Gegenüber den afghanischen Taliban übt sich das, was sich internationale Staatengemeinschaft nennt, in schöner Einmütigkeit. Von den USA über die EU- Kommission und Bundesaußenminister Kinkel bis zu den GUS-Staten – überall wird die frauenfeindliche Politik der Extremislamisten verurteilt, die Ende September in die afghanische Hauptstadt Kabul einrückten. Die EU-Kommission fordert gar internationalen Druck auf die neuen afghanischen Machthaber.

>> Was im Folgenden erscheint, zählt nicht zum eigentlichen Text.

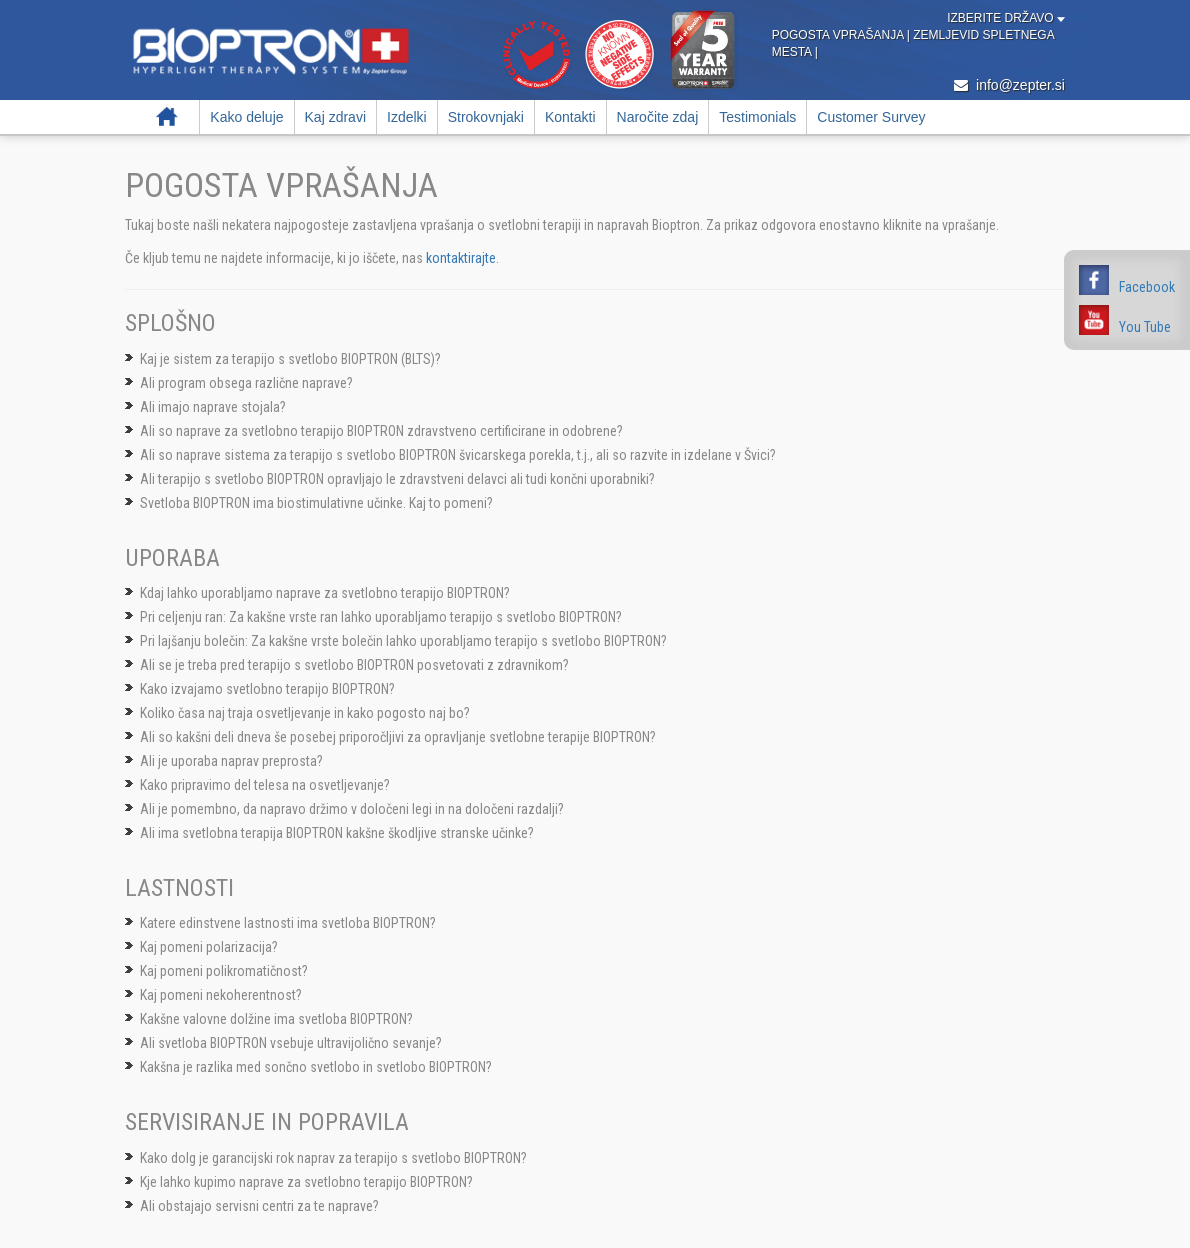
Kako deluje (246, 117)
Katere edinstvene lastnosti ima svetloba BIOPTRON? (288, 923)
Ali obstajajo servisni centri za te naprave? (259, 1206)
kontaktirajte (461, 258)
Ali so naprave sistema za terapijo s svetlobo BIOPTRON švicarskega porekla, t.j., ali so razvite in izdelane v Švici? (458, 455)
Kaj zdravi (335, 117)
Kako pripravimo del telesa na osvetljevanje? (265, 785)
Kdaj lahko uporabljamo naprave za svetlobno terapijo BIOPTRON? (325, 593)
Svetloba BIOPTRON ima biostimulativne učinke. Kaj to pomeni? (316, 503)
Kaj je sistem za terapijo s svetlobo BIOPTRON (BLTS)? (290, 359)
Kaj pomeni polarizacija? (209, 947)
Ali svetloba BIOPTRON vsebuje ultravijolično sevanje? (291, 1043)
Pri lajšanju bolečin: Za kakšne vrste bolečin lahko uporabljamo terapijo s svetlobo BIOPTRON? (403, 641)
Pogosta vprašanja (839, 35)
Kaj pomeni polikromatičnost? (224, 971)
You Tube (1145, 327)
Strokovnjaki (486, 117)
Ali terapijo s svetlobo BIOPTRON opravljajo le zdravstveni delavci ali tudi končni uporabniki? (397, 479)
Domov (167, 117)
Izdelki (407, 117)
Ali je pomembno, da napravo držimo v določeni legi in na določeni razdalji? (352, 809)
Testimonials (757, 117)
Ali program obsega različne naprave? (246, 383)
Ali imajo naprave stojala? (213, 407)
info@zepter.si (1009, 85)
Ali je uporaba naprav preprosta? (231, 761)
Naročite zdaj (658, 117)
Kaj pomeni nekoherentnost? (221, 995)
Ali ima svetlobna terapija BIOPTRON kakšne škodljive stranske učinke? (337, 833)
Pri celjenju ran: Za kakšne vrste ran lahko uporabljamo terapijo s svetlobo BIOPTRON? (381, 617)
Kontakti (570, 117)
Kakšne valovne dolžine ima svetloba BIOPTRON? (276, 1019)
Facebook (1147, 287)
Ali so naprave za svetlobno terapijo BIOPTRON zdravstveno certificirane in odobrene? (381, 431)
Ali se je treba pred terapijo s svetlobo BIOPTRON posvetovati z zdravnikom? (354, 665)
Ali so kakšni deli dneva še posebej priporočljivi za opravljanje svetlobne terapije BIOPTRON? (398, 737)
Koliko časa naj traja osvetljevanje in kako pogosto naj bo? (305, 713)
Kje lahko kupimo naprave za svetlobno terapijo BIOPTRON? (306, 1182)
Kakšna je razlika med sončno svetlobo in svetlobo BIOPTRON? (316, 1067)
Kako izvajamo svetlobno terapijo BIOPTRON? (267, 689)
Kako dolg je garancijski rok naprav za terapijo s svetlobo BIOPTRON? (333, 1158)
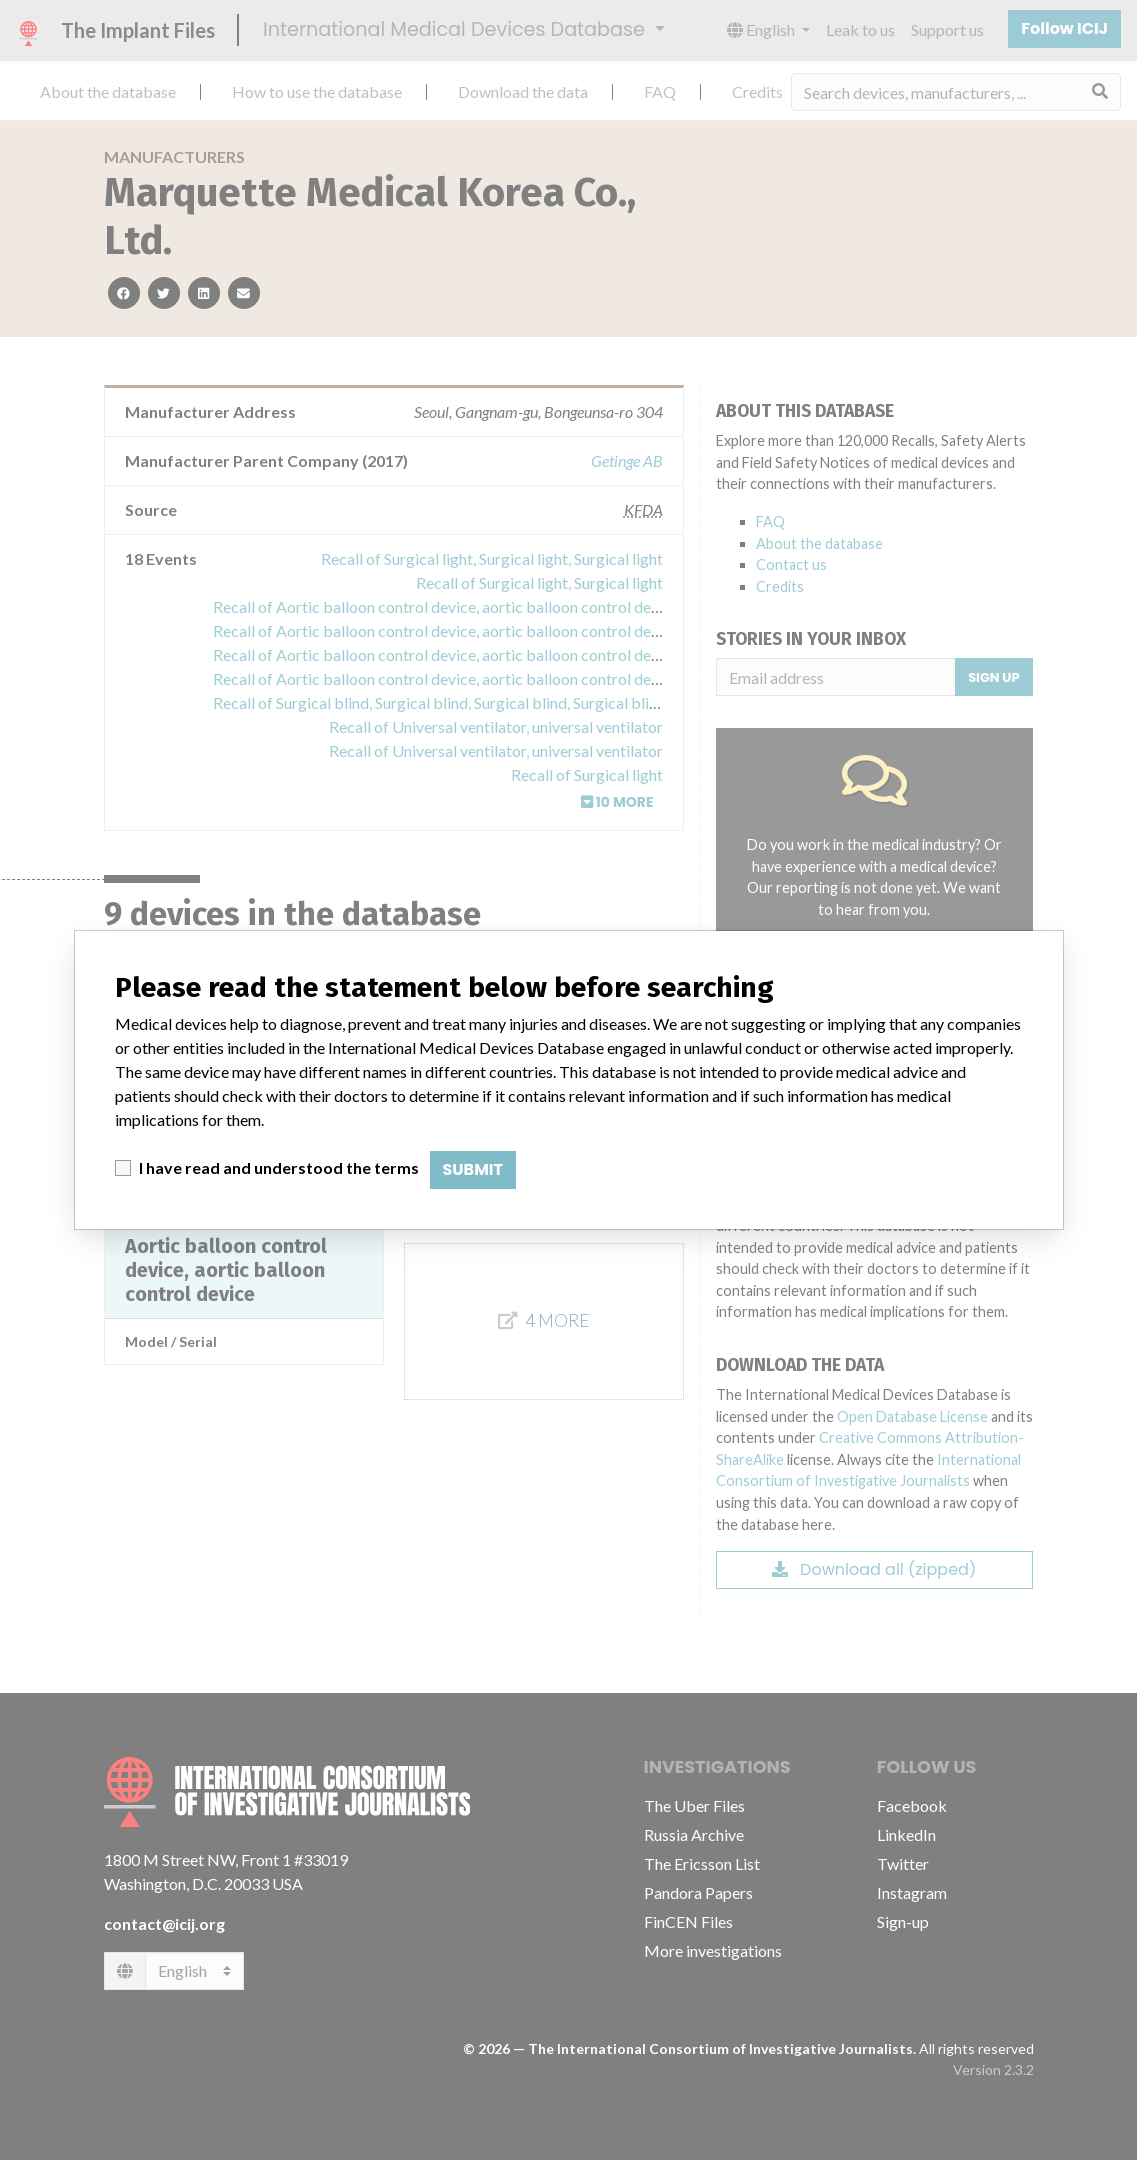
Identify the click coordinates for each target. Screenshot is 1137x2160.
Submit (473, 1169)
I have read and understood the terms (279, 1167)
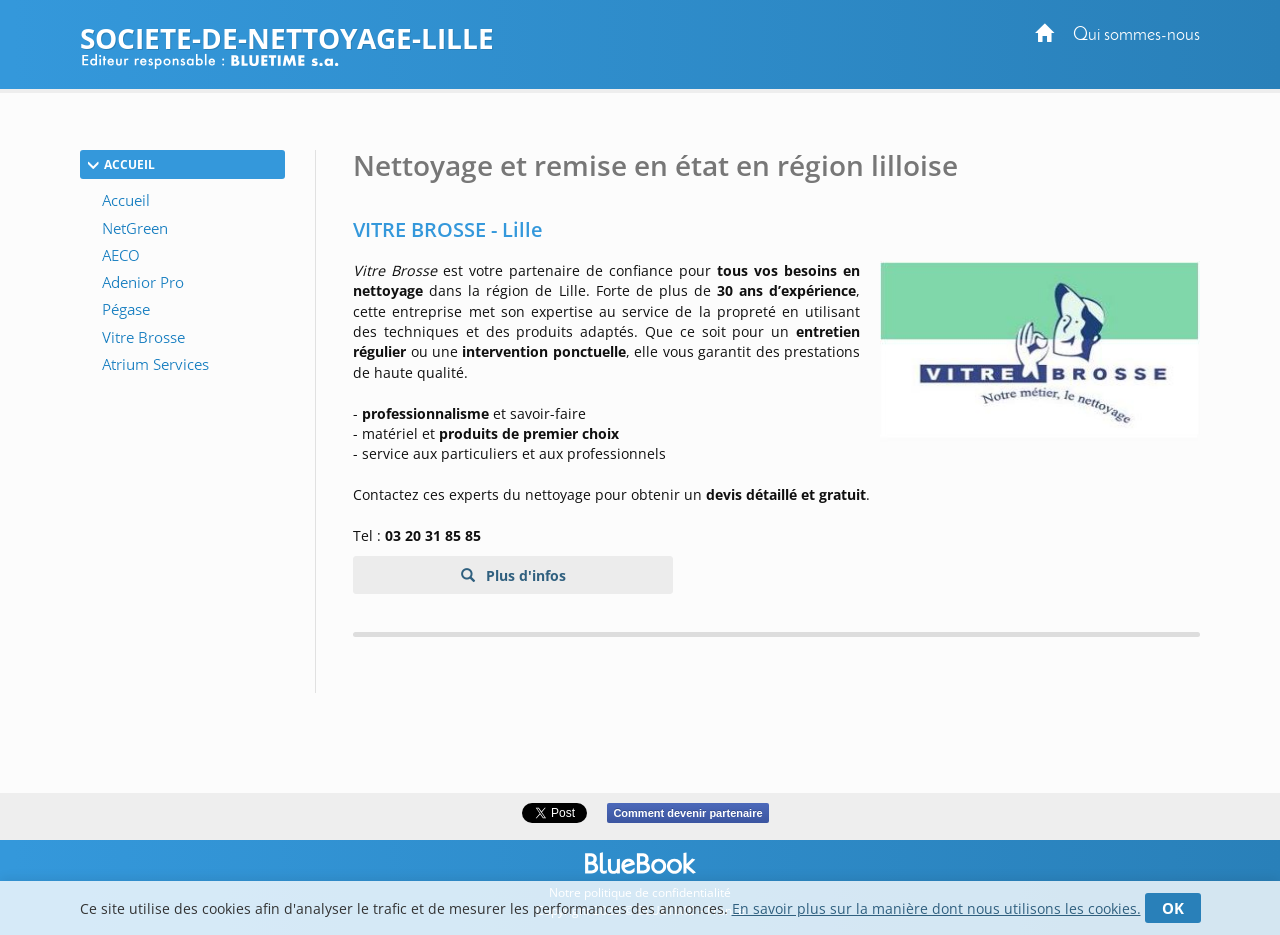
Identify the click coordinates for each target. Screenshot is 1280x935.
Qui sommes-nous (1136, 35)
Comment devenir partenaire (687, 813)
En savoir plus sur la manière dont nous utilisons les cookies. (936, 908)
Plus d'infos (524, 575)
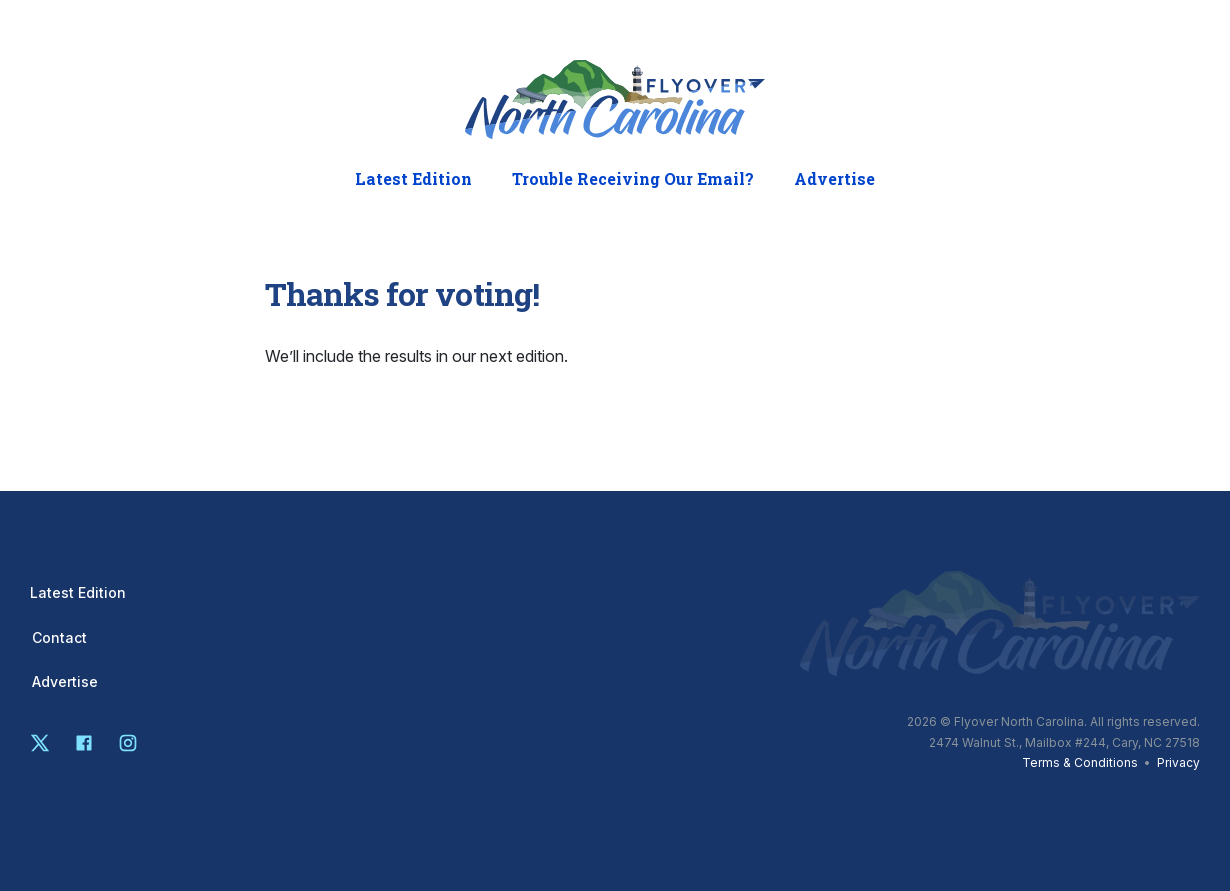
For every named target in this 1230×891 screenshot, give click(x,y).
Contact (59, 638)
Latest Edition (413, 179)
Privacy (1178, 762)
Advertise (834, 179)
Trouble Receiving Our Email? (633, 179)
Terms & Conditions (1080, 762)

Doch wer soll den ausüben? Alle Nachbarstaaten sind mehr oder weniger Partei im innerafghanischen Gemetzel: Pakistan, Iran und Saudi-Arabien ringen um die Vorherrschaft in der Region, und Rußland will seine alte Einflußzone sichern, die heute GUS heißt. Die nördlichen Anrainer Usbekistan, Tadschikistan und das angeblich neutrale Turkmenistan befürchten, daß die Taliban an ihre Südgrenze rücken und islamische Gruppen in ihren Ländern dadurch Aufwind erhalten könnten. Alle liefetern Waffen und Munition an ihre jeweilige Lieblingsfraktion oder betrieben wenigstens einen schwunghaften Handel mit ihnen.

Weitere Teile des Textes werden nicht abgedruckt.